Why Nehru is so special to me

Dr Karan Singh
Dr Karan SinghNov 19, 2014 | 16:20

Why Nehru is so special to me

He was an extraordinary man.

The generation which witnessed Jawaharlal Nehru is now passing away but there is an urgent need to involve the youth and tell them what is so important about our freedom movement.

Nehru’s foreign policy is very relevant for a democratic world order in the 21st century. It is an interesting phenomenon in India that all the leaders were strong nationalists but also had a strong world view. For example Mahatma Gandhi, after his South Africa experience, had strong views on colonialism. Nehru was of the same view as he had travelled across the world and studied at Cambridge. His anti-colonialism movement was not only confined to India but was also represented in Africa, Indonesia and he always believed in these ideals.


The result of this was that Nehru got directly involved in the discovery of India and thought that it was not only about the freedom of India but about freeing the world of imperialist yolk. His movement touched parts of the Arab world and Asia.


In Parliament, it was a delight to listen to Nehru wrap up debates on foreign policy issues. As a result, I always made it a point to listen to his speeches in Parliament. He talked in terms of great historical movements in his letters to world leaders and even revealed his understanding of global affairs in his letters to his daughter Indira. Thus, Indian freedom movement was part of a major global trend and showed Nehru as an internationalist par excellence.

Nehru believed in a one world government and was very excited with the formation of the United Nations. He looked at the UN as an important step for creating a structure for the world. He was influenced by socialism and said no to the world being divided into two power blocks. He used to say that we will develop out own path and started interacting with global leaders like Tito, Abdul Nasser, Sukarno and Julius Nerere. India became a hub on the non aligned movement.


When the Commonwealth was formed there was a question whether India should remain in it. Nehru worked out a structure which accepted the Queen of England as the head of Commonwealth but not of India.

He was an extraordinary man. He was very dynamic, energetic and passionate about people. I had the opportunity of interacting with him for 15 long years.
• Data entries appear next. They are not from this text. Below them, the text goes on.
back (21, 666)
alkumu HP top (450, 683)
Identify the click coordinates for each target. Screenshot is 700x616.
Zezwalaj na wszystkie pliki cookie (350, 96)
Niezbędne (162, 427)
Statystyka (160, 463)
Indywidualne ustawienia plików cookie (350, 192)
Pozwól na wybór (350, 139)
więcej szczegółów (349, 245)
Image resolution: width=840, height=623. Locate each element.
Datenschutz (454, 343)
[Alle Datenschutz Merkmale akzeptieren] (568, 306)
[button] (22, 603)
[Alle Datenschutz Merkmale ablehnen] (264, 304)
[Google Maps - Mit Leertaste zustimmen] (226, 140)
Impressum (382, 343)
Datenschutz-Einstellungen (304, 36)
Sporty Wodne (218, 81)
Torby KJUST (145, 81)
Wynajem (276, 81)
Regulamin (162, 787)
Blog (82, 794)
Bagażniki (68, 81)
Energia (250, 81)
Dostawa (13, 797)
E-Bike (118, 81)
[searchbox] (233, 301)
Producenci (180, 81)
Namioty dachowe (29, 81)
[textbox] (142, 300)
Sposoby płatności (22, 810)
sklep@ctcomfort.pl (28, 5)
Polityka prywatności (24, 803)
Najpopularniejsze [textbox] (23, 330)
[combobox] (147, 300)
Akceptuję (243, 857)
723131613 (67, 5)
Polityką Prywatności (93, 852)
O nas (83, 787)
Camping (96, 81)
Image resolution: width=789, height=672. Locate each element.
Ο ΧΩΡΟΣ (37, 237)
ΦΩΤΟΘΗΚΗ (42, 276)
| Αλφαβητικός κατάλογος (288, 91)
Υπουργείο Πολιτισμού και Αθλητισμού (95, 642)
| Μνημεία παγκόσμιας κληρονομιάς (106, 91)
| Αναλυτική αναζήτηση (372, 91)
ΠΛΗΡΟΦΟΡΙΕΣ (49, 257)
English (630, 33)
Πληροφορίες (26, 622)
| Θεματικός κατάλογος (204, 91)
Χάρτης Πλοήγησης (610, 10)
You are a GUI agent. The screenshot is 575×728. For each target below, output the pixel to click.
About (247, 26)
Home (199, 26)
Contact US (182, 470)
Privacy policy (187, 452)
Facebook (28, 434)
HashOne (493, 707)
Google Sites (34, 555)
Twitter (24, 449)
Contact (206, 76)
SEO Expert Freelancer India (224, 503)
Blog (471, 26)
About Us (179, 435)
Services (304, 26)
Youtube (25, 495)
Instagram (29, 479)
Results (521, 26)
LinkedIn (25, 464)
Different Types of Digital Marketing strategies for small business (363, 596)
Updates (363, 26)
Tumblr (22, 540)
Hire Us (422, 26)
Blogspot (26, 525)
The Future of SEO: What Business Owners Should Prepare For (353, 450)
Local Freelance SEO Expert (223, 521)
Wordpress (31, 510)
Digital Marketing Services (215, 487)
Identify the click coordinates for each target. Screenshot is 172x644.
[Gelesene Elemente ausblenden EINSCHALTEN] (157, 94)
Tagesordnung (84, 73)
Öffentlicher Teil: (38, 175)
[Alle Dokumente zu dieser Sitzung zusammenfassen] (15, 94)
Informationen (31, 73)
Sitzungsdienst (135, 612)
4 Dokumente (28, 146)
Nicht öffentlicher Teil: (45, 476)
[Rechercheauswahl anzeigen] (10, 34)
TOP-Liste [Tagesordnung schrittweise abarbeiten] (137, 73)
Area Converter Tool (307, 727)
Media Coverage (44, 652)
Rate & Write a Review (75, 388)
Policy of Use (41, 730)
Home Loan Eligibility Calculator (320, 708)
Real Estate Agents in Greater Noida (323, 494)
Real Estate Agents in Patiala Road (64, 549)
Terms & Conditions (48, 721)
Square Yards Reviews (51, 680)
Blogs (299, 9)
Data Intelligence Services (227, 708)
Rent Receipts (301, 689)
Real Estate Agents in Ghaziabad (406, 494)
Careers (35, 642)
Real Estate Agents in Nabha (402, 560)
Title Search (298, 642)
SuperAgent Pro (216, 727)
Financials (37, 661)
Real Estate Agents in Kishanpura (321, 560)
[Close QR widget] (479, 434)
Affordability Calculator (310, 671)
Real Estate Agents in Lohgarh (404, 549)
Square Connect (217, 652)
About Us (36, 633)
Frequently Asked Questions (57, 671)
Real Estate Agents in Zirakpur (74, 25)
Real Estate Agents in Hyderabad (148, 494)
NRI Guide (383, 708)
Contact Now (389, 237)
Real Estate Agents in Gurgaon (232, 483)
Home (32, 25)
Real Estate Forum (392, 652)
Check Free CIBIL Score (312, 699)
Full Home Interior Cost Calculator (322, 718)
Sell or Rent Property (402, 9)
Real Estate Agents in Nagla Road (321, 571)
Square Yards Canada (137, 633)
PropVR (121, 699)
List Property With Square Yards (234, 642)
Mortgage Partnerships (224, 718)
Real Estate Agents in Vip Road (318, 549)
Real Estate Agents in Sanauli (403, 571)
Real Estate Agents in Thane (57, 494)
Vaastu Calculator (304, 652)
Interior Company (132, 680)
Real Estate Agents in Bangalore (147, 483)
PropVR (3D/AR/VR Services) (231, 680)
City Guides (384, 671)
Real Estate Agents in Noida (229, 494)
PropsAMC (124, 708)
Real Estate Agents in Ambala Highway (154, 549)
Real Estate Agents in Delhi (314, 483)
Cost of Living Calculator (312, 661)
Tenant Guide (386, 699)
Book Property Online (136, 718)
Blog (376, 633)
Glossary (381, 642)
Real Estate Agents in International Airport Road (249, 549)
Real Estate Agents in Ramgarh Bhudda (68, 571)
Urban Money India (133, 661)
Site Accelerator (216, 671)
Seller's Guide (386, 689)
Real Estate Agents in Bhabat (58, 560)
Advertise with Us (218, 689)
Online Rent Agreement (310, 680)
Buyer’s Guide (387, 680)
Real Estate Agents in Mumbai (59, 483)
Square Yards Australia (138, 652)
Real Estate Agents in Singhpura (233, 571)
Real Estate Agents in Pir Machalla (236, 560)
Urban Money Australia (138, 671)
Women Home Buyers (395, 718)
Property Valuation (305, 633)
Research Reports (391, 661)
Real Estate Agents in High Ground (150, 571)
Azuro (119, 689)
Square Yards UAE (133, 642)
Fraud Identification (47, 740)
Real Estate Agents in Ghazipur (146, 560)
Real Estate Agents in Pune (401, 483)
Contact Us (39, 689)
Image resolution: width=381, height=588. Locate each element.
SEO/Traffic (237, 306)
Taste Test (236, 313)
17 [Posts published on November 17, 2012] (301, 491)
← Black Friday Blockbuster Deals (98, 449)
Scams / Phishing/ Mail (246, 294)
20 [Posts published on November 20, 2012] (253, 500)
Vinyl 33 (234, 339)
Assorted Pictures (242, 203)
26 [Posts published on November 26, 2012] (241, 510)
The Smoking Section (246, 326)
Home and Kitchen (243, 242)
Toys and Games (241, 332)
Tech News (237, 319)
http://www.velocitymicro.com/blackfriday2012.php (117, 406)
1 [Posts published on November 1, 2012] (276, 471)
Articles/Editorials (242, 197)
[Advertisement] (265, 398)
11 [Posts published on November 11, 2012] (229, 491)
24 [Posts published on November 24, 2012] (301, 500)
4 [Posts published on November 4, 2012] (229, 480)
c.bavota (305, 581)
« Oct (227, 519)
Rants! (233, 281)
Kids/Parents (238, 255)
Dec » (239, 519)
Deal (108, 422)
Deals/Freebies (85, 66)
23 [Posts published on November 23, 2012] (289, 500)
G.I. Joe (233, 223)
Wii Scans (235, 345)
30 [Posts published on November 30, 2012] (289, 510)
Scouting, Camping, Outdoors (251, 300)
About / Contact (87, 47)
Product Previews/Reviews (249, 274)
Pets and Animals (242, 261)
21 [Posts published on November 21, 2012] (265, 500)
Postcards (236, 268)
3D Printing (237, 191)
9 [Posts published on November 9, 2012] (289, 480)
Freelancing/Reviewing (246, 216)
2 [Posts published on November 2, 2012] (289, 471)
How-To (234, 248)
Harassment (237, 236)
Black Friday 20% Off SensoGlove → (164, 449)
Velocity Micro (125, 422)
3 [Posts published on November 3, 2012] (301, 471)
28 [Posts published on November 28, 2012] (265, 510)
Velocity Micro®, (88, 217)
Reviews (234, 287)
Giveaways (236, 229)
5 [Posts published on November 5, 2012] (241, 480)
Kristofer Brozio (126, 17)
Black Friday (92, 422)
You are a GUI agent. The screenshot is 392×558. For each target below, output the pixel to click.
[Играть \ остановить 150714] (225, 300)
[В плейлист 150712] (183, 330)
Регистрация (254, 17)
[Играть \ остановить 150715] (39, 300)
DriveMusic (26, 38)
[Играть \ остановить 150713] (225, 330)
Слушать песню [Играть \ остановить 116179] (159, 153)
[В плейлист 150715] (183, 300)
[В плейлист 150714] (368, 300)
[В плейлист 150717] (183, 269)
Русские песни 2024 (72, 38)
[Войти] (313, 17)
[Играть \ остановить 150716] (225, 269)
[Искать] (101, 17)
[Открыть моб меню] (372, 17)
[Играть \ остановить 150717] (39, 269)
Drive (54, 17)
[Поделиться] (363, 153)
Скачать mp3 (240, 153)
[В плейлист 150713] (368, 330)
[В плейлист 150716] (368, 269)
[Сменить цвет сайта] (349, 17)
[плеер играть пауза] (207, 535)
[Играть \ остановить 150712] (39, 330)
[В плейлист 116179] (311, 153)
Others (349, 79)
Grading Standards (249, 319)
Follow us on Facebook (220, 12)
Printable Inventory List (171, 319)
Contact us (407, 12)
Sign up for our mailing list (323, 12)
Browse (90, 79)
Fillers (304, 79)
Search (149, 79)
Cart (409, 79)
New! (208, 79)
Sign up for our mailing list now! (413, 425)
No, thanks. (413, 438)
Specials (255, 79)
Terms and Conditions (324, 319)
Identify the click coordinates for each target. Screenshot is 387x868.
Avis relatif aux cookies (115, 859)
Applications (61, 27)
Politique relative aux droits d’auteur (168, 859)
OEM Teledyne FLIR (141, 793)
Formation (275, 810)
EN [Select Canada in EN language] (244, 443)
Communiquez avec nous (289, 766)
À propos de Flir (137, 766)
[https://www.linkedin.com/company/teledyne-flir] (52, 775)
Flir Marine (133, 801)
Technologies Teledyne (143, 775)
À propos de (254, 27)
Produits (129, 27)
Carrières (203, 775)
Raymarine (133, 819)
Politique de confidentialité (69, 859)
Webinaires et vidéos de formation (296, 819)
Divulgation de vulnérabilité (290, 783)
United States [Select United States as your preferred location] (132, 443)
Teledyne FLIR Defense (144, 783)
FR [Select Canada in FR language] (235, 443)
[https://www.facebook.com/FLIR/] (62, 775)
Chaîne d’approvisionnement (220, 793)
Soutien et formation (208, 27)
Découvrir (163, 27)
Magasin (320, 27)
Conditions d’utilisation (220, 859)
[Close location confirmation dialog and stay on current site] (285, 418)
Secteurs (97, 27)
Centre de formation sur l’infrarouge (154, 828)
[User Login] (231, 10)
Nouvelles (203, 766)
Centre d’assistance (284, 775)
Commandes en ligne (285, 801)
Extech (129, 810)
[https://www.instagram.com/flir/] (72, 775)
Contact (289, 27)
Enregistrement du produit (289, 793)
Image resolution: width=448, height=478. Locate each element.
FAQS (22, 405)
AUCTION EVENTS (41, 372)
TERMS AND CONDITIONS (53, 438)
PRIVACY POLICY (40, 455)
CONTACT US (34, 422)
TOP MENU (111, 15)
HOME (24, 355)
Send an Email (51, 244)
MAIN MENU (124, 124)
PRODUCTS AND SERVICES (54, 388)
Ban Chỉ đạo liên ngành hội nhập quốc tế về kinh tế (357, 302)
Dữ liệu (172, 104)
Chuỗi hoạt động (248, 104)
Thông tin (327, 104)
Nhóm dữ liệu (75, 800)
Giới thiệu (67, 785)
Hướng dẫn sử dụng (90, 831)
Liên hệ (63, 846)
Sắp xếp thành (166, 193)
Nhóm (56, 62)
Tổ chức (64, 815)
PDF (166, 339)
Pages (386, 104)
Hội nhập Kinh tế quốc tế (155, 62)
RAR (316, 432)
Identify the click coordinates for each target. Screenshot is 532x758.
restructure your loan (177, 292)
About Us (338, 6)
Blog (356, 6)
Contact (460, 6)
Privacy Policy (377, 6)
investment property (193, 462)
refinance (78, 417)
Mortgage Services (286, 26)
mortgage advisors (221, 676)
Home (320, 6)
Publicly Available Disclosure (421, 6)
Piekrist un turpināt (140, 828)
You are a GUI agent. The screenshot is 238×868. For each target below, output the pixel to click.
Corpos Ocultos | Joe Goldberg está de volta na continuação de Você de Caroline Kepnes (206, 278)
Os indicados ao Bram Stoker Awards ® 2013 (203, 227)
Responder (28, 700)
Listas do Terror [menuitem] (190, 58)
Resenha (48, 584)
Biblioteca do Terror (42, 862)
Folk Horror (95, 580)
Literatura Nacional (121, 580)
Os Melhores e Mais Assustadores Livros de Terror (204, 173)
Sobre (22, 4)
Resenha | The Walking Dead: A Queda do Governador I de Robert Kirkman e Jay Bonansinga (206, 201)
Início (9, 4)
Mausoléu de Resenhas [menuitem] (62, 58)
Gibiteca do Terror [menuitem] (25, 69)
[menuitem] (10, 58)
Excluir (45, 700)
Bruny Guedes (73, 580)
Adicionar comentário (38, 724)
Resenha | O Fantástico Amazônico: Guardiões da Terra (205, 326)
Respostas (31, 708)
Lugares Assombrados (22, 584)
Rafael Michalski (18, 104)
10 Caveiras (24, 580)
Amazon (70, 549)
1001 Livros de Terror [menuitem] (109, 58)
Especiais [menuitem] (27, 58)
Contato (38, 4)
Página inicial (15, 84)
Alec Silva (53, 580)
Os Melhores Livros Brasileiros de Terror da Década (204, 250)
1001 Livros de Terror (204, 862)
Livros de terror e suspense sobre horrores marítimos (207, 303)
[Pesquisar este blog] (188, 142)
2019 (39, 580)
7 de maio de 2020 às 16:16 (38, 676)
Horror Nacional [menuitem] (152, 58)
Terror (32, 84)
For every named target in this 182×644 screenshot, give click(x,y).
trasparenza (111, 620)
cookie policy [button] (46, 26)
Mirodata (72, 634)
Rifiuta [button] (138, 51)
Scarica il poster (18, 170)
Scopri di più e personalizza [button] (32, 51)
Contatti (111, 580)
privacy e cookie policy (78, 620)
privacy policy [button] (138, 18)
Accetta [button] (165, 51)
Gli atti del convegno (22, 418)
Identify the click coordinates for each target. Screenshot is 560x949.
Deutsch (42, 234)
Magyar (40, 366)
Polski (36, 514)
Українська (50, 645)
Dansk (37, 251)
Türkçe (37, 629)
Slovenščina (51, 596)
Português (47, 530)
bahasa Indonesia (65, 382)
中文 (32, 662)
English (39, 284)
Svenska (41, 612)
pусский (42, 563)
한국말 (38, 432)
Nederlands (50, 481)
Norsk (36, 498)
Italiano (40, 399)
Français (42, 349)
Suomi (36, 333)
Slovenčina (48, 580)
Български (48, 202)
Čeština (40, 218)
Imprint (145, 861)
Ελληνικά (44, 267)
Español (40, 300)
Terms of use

Now in the post-Nehru phenomenon, regional organisations like the European Union have proved to be a miracle. For over 30 years, the European nations fought wars and killed each other but they have become a common market and it is easy to travel across the EU.


This has happened in our lifetime. I am convinced forums like ASEAN and SAARC are needed for Asia in international affairs. BRICS is another example of Nehruvian thought that developing countries should come together.

Nehru's concept of non-alignment brought India international prestige among newly independent states that shared its concerns about the military confrontation between the superpowers and the influence of the former colonial powers. New Delhi used non-alignment to establish a significant role for itself as a leader of the newly independent world in such multilateral organisations as the UN and the "non-aligned movement".


The signing of the Treaty of Peace, Friendship, and Cooperation between India and the Soviet Union in 1971 and India's involvement in the internal affairs of its smaller neighbours in the 1970s and 1980s tarnished New Delhi image as a non-aligned nation and led some observers to note that in practice, nonalignment applied only to India's relations with countries outside South Asia.


Nehru’s concept of the Panchsheel Agreement, which believed in peaceful resolution of international disputes, and international cooperation to spur economic development, was enhanced by domestic economic reforms. Thus, the 1990s saw India redefining non-alignment and the view of India's place in the world. He was first and foremost a patriot, a great freedom fighter who bravely faced personal privation and misfortune during the struggle, was chosen by Mahatma Gandhi, the Father of the Nation, as his second in command to lead the nation after Independence, was India’s first prime minister, builder of modern India, and initiator of the policy of non-alignment which has since found universal acceptance.

For Nehru the policy of non-alignment was an indigenous product, emanating from India’s long struggle for freedom. So were probably the compulsions of the leaders of the Asian, African and Latin American countries who were able to assert their national identities mainly by adopting the policy of non-alignment.